"Ümitvar olunuz, şu istikbal inkılâbı içinde en yüksek gür sada İslâm'ın sadası olacaktır."

Piyasalar

Ucuzluk nerede kaldı?

Faruk ÇAKIR
23 Temmuz 2022, Cumartesi
Pazarlarda, marketlerde ve mutfaktaki yangın her geçen biraz daha alevleniyor. Türkiye’yi idare edenler ucuzluk için ‘yaz ayları’nı işaret etmişlerdi. Yaz ayları da geride kalmak üzere, fakat beklenen ve vaad edilen ucuzluk bir türlü gelmedi.

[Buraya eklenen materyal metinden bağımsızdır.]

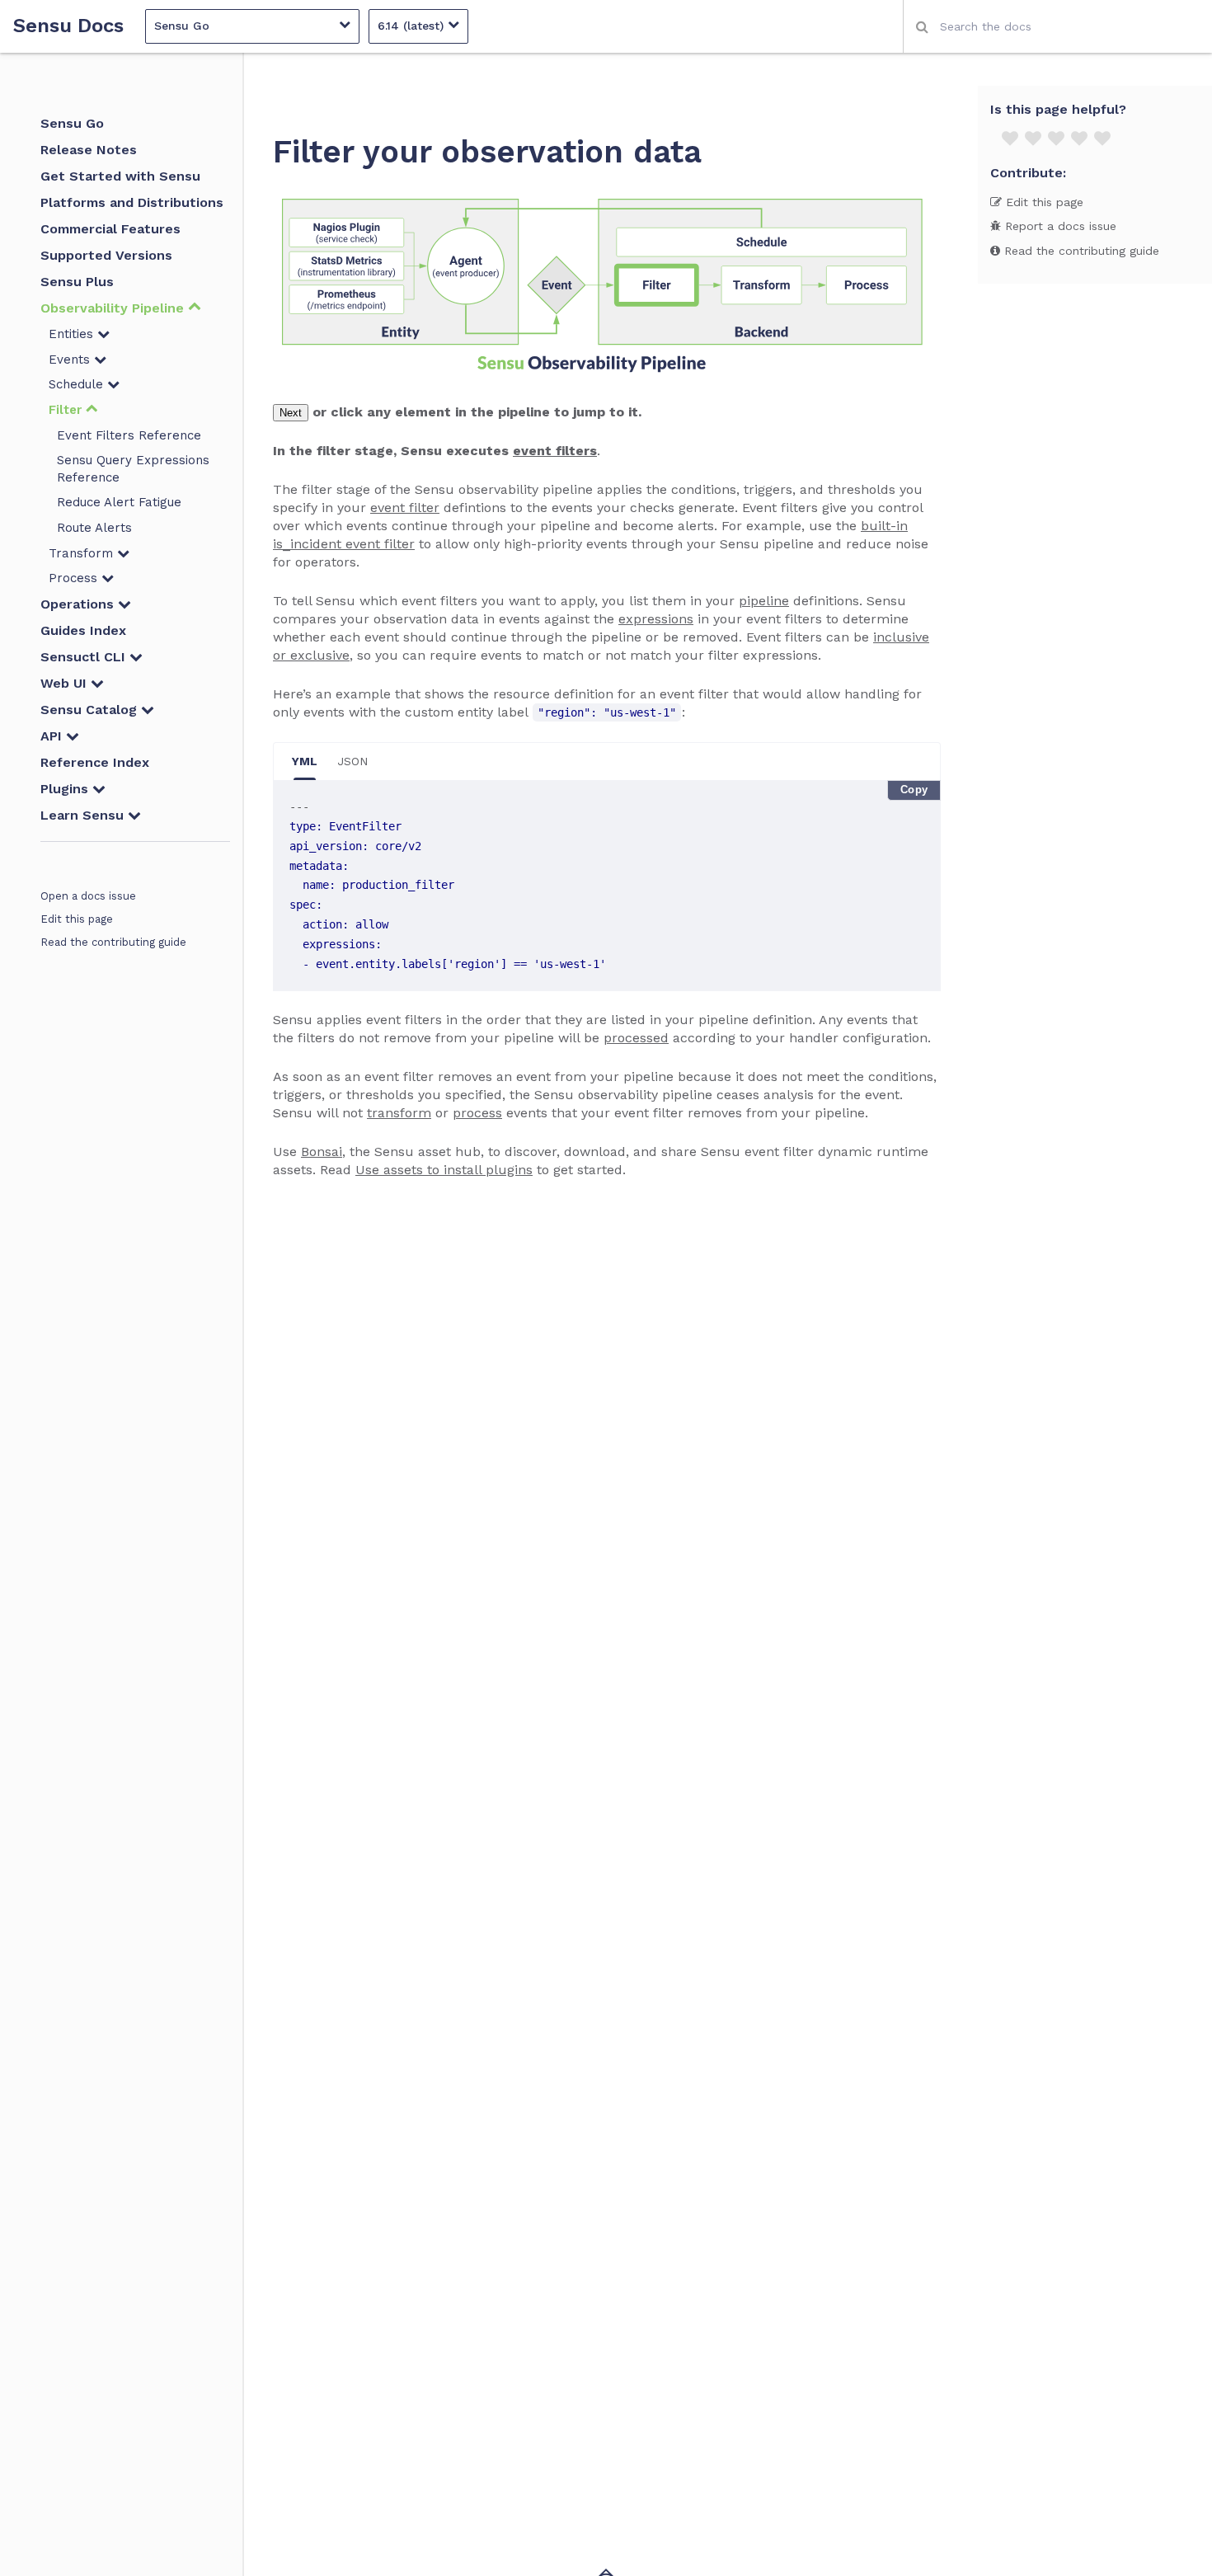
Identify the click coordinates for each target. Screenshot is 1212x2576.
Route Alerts (94, 527)
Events (71, 359)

İdarecilerin esas hatası, en başta ekonomi sahasındaki sıkıntıları inkâr etmeleridir. Ayaklar yorgana göre uzatılmadığı için her geçen gün kriz büyüdü ve artık önü alınamaz hale geldi. Başka bir yanlışlık da, yaşanan krizin başka ülkelerdeki krizlerle karşılaştırılmasıdır. Elbette her ülkenin kendine göre şartları vardır. “Filan ülkede fiyatlar daha palalı” diyerek Türkiye’deki zamlar savunulabilir mi?

Ekonomik krizin büyümesinde, uygulanan politikalar sebebiyle köylerin fiilen boşalmasının da etkisi vardır. Köylerde yaşayan milyonlarca kişi üretici olmaktan çıkıp tüketici haline gelmiş durumda. Karadeniz köylerini örnek verecek olursak, eskiden her evde 3 ya da 5 büyükbaş hayvan beslenirdi. Şimdi ise hiç inek ya da koyun beslenmeyen köyler var. Köylerde hayvancılığın fiilen sona ermesinin başka zararları da var. Çarşıda pazarda tonu 3 bin TL’ye satılan otlar yaylalarda çürümeye terk edilmiş durumda. Bazı yaylalar var ki, neredeyse 10 yıldır hiç hayvan gitmemiştir. Yüzlerce, hatta binlerce büyükbaş hayvanın ‘bedava’ beslenmesine imkân varken dağlardaki otları çürümeye terk etmek ‘milli servet’ kaybı sayılmaz mı?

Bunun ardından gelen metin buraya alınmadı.